Using large-scale, transformer-based language models, the ever-growing Syntegra Medical Mind learns the multivariate, longitudinal, granular distribution of the underlying data. The resulting synthetic patient records generated by the model thus maintain this complex, longitudinal structure and are subsequently translated back into the original format, maintaining full compatibility with the source data format.

A case study in working with complex, longitudinal data

Some of our recent work includes generating a synthetic version of community hospital data with the Institute for Health Metrics, an existing provider of real-world data used by life science companies to produce the real-world evidence needed to drive forward the development of new patient treatments. 

Through our generative approach, we recreated the entire structure of the data with complete accuracy and without losing the longitudinal form and temporal statistical properties. Additionally, the resulting synthetic data is now available on the Amazon Marketplace. This data can be particularly valuable for digital health companies in need of high-quality, patient-level data for product development, model training and testing, and more, without the privacy risk and cost typically associated with working with patient data.

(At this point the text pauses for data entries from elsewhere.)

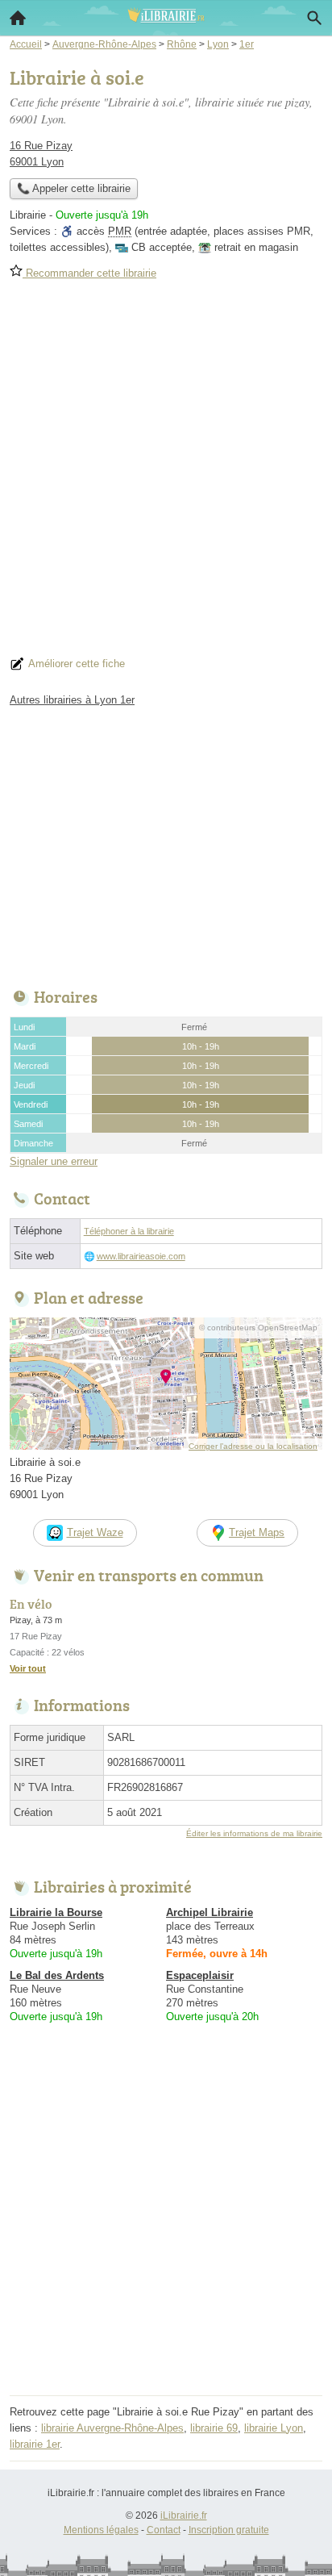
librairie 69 (214, 2428)
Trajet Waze (95, 1532)
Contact (164, 2530)
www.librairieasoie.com (141, 1256)
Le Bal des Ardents (57, 1975)
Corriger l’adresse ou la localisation (253, 1446)
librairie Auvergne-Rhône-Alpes (112, 2428)
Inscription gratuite (229, 2530)
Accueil (17, 17)
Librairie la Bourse (56, 1912)
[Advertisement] (166, 473)
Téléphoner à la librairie (129, 1231)
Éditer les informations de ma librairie (254, 1833)
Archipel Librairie (209, 1912)
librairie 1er (35, 2444)
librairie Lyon (273, 2428)
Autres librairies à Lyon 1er (72, 700)
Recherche (314, 17)
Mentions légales (101, 2530)
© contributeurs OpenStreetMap (258, 1327)
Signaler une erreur (54, 1161)
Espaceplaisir (200, 1975)
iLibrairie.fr (183, 2515)
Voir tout (28, 1668)
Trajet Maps (256, 1532)
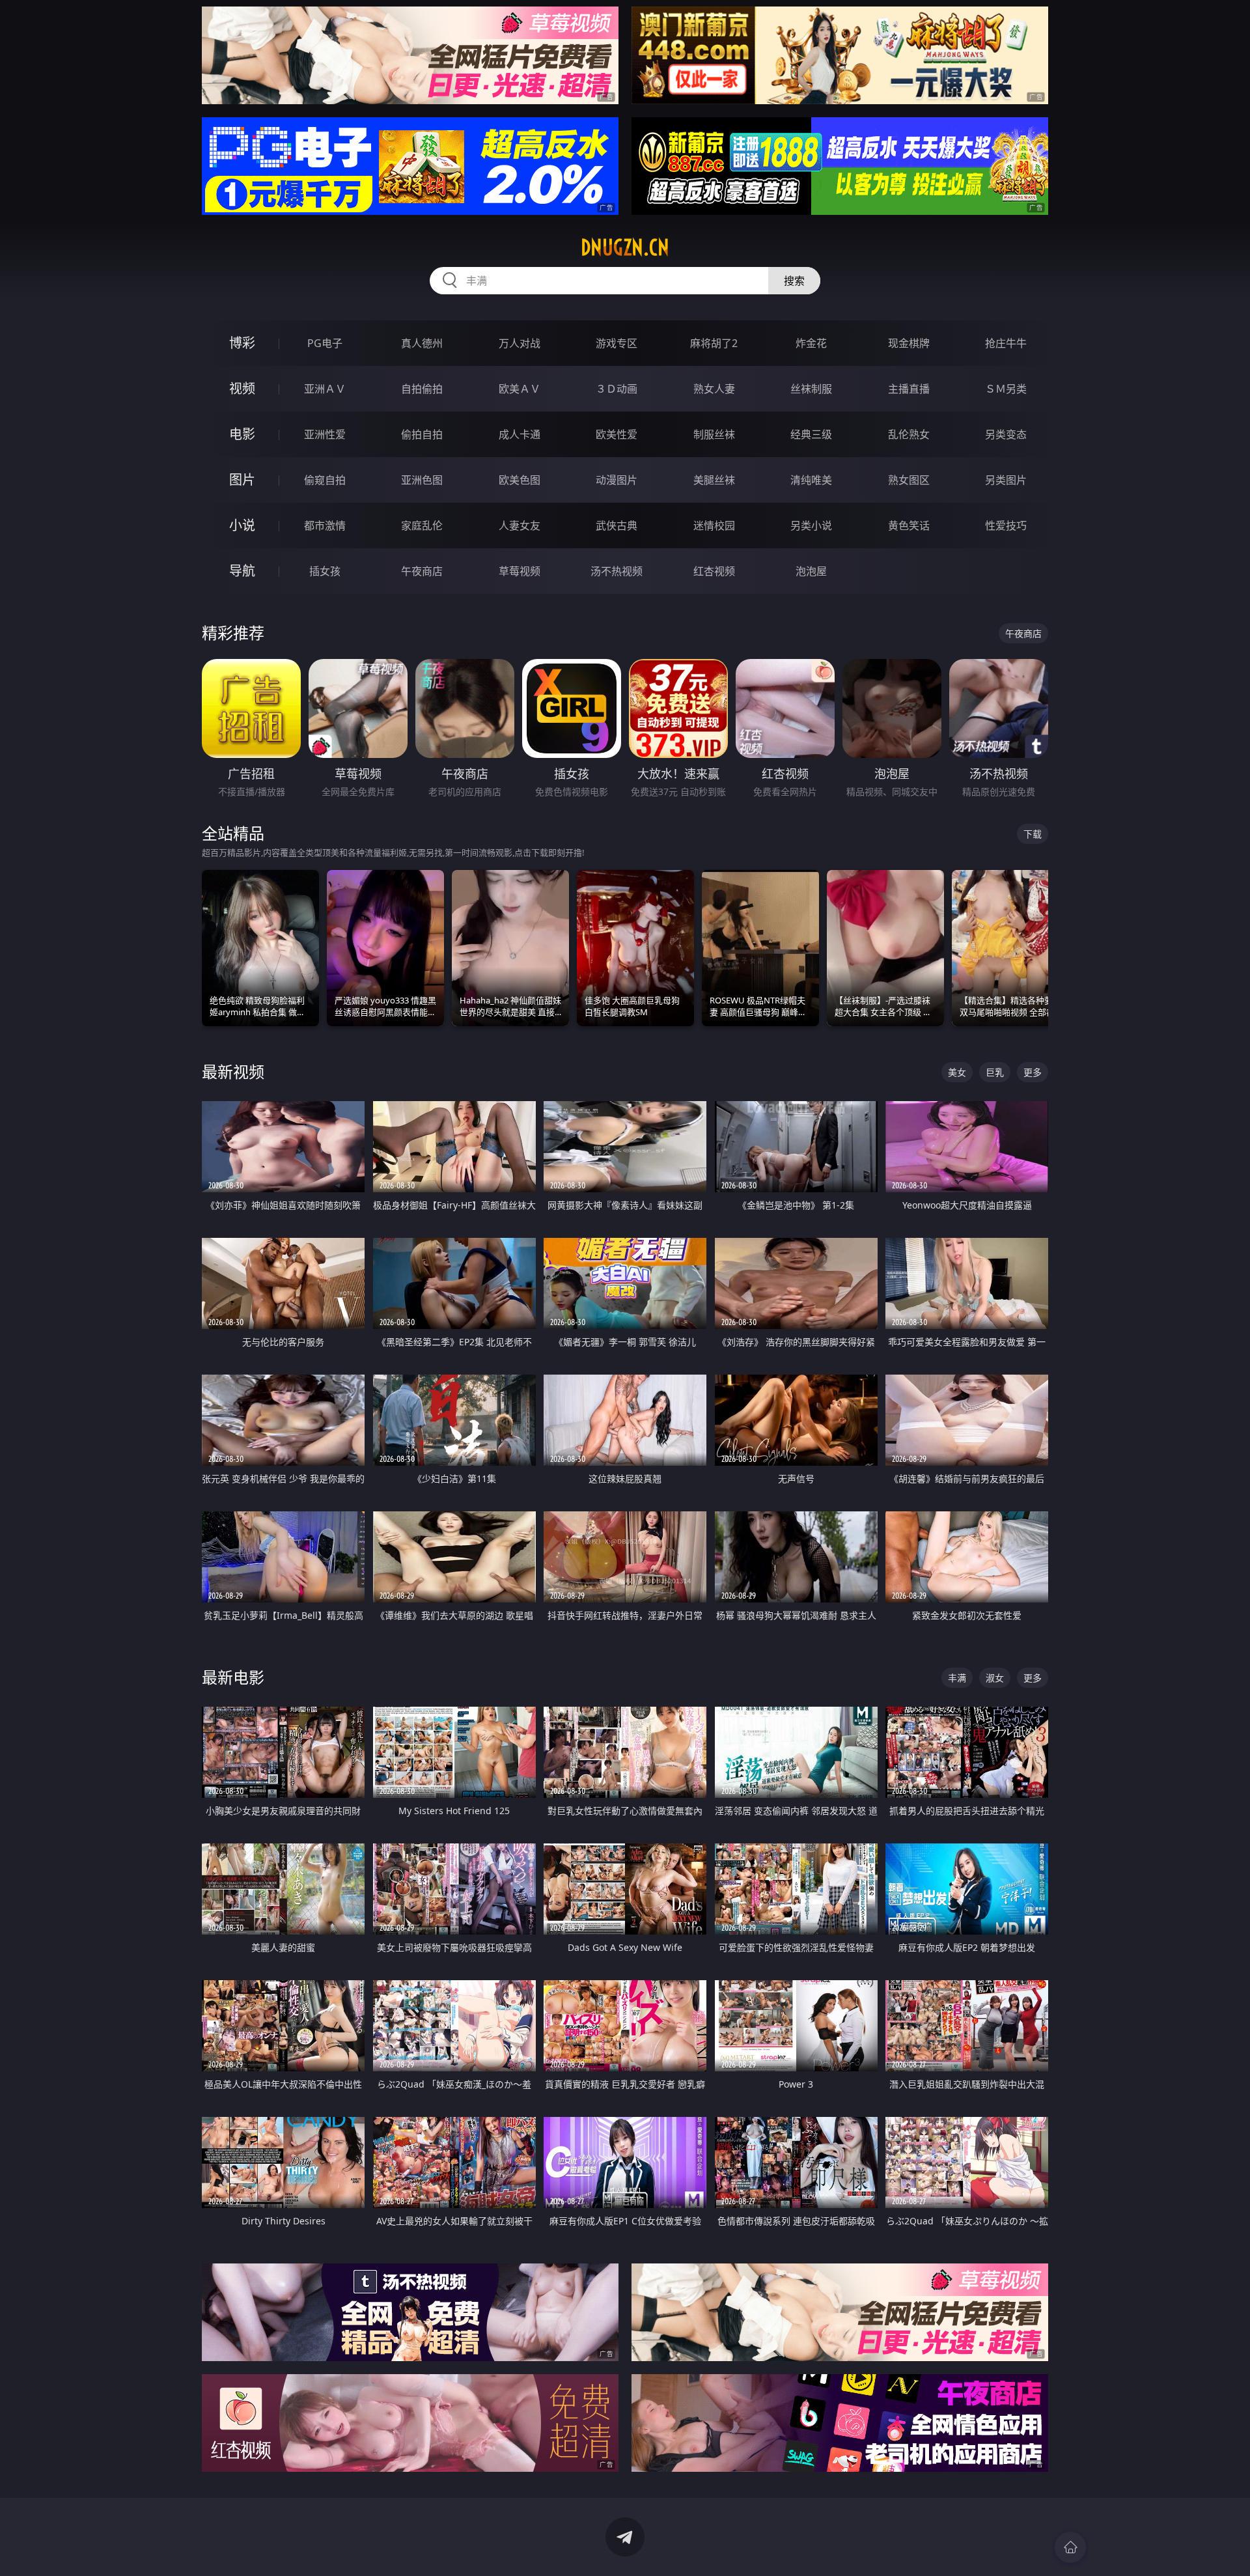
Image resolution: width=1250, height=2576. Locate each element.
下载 (1032, 834)
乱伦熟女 (909, 434)
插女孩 (324, 571)
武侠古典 (616, 525)
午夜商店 (422, 571)
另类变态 (1006, 434)
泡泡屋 (811, 571)
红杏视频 (714, 571)
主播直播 (909, 389)
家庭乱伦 (422, 525)
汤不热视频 (616, 571)
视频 (242, 388)
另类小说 (811, 525)
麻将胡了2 (714, 343)
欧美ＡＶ (519, 389)
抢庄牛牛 (1006, 343)
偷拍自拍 (422, 434)
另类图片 (1006, 480)
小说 (242, 525)
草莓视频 (519, 571)
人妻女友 (519, 525)
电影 (242, 434)
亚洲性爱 (325, 434)
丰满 (957, 1678)
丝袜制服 (811, 389)
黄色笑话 (909, 525)
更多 (1032, 1072)
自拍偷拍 (422, 389)
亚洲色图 (422, 480)
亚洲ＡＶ (325, 389)
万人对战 (519, 343)
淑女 (995, 1678)
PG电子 (324, 343)
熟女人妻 (714, 389)
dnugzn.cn (625, 247)
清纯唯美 (811, 480)
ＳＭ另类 (1006, 389)
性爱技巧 (1006, 525)
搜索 (794, 280)
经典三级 (811, 434)
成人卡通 (519, 434)
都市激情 (325, 525)
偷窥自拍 (325, 480)
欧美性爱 (616, 434)
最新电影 (233, 1677)
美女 (957, 1072)
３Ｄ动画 (616, 389)
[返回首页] (1070, 2547)
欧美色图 (519, 480)
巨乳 (995, 1072)
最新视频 (233, 1071)
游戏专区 (616, 343)
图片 (242, 479)
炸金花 (811, 343)
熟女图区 (909, 480)
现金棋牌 (909, 343)
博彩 (242, 343)
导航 (242, 571)
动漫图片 (616, 480)
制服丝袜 (714, 434)
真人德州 (422, 343)
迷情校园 (714, 525)
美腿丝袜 (714, 480)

Towards synthetic real-world data

Healthcare data is complex and dense. Furthermore, some of its most difficult aspects to capture — e.g., the longitudinal and temporal dependencies — are critical to many use cases, in particular in the RWD/RWE space. As such, early attempts to generate synthetic healthcare data, utilizing GANs and other approaches to synthesize simple tabular data, fail to capture these critical elements and thus have not yet been able to be recognized as a true source of real-world evidence.

Through our synthetic data 2.0 approach, capturing full multivariate and temporal detail, Syntegra is driving towards a reality of synthetic real-world data, enabling a world in which high-quality, high-value healthcare data can be easily shared, used in cloud-based environments and with modern data analysis tools, and generated for purpose without limits to population size or make-up. We believe this ability finally solves the data barriers that have kept healthcare innovation from truly embracing a data-centric and data-driven approach within life sciences and have slowed the growth and traction for the recent explosion of digital health companies.